Growth (61-80% growth assets, 20-39% income assets)
You noticed that products in the Aggressive category often had the word Growth in their names? Well, so do products in the Growth segment - as you would expect. Products have names like Protected Growth, Managed Growth (and yes, the same name appeared in the Aggressive list - more on this in a moment),
Capital Growth, Diversified Growth and Balanced Growth. You will also find products called High Growth and Active Growth, which sound more like aggressive investment strategies. And you will find products with the word Balanced in their names, even though they fall outside the accepted definition of a balanced investment strategy. Confused? Read on.
Balanced (41-60% growth assets, 40-59% income assets)
Products in this popular group often have words like Moderate or Diversified prefixing the word Balanced. But they can also have the word Growth in their names. Or Defensive. And each of these names suggests a more aggressive or a more cautious investment mix than is typical of this half-and-half investment mix. Others might be called Monthly Income (which ought to put them into the Conservative group below) or they have nonsense names like Active Moderate Defensive. Why not Defensive Aggressive or Rampant Prudence?
Moderate (21-40% growth assets, 60-79% income assets)
Does Moderate sound similar to Balanced to you? It does to us. The word Income appears in many of these products, emphasising the dominance of income-generating assets - Managed Income, Income Plus, Asset Income, Defensive Income, Diversified Income. You will also find products suggesting stability - Capital Stable, for example. And there are products with this moderate investment mix that have names that include the word Conservative, like Conservative Growth or Enhanced Conservative … which brings us to the final group.

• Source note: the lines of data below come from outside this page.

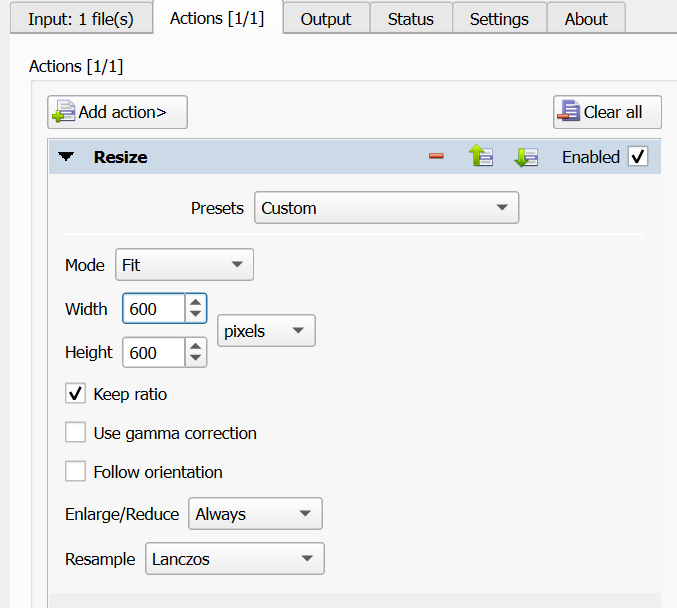The image size is (677, 608).
Task: Increase Width with the up arrow
Action: click(x=196, y=302)
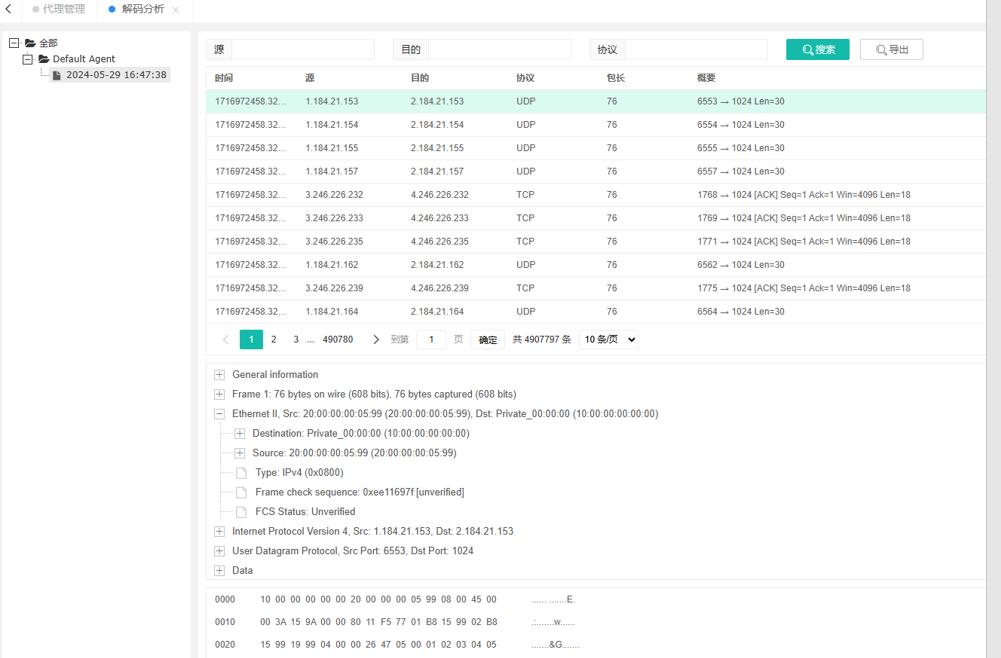The height and width of the screenshot is (658, 1001).
Task: Collapse the Ethernet II section
Action: click(220, 414)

Conservative (0-20% growth assets, 80-100% income assets)
Products with this investment mix have names like Capital Stable (again), Capital Secure, Defensive, Conservative Income or Monthly Income. And Active Defensive (to differentiate it from Active Moderate Defensive products).
Do you see the problem here? There are products with deceptive names that might give an investor a false sense of security or false hopes of aggressive returns. There are products with strategies that place them in the Growth segment but which have a name that suggests a less risky investment. If you are going to select a super product with confidence, it is necessary to look beyond its name and to really understand the investment mix. Better still, select products based on their performance objectives.
Every fund will publish its objectives. This is usually indicated as expected performance relative to inflation. So the Inflation Plus 7% product listed in the Aggressive category above indicates that the fund expects this product to deliver returns 7% better than the rate of inflation - that is, 9.8% at the current rate.
Other well-named products indicate the percentage of money invested in a particular asset, such as a Growth 90 product.
Even within the accepted definition of a segment, there is enough room for variation in investments to product dramatically different results. A product with 60% in growth assets will earn its investors a lot more in buoyant times than one with just 40% in growth assets. A product whose growth assets are mostly unlisted (that is, not on any stock exchange) will not benefit from a bull share market.
Our advice? Look at the investment mix of any product you are invested in. Look closely.
Forget about what the product is called.
Disclaimer: SuperRatings Pty Limited holds Australian Financial Services Licence No. 311880. Any advice provided here is of a general nature and does not take into account your individual financial situation, objectives or needs. It is not guaranteed to be accurate or complete. Information has been prepared without taking into account your individual financial objectives, situation or needs. You should, before acting on the information, consider its appropriateness having regard to your own financial objectives, situation and needs and consider obtaining personal financial advice from a financial adviser. Before you make a decision regarding any of the products mentioned, you should obtain and consider a copy of the relevant Product Disclosure Statement from the product issuer.